**DIRECTIONS FOR THIS TASK**
Your task is to write out exactly the lines from the line containing "Task: Lock the image aspect ratio icon" through the end of the records, inclusive at both ends.

Stored items:
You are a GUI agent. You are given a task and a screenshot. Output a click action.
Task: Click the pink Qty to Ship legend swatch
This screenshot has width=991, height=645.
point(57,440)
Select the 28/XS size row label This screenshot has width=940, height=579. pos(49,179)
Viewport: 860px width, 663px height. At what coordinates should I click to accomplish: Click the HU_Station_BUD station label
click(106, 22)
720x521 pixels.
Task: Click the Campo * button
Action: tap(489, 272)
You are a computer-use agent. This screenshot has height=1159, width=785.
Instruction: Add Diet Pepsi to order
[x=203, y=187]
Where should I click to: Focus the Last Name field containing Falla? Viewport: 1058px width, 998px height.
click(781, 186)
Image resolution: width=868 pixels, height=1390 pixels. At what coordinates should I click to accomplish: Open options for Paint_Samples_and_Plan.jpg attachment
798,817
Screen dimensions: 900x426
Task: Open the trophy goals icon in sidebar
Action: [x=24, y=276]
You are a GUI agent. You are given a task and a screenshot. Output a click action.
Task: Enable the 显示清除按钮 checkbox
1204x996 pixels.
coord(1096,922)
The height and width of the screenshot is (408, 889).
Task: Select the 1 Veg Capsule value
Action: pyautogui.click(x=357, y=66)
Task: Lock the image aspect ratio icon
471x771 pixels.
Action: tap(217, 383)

**RESPONSE BOX**
Task: Lock the image aspect ratio icon
471x771 pixels.
Action: tap(217, 383)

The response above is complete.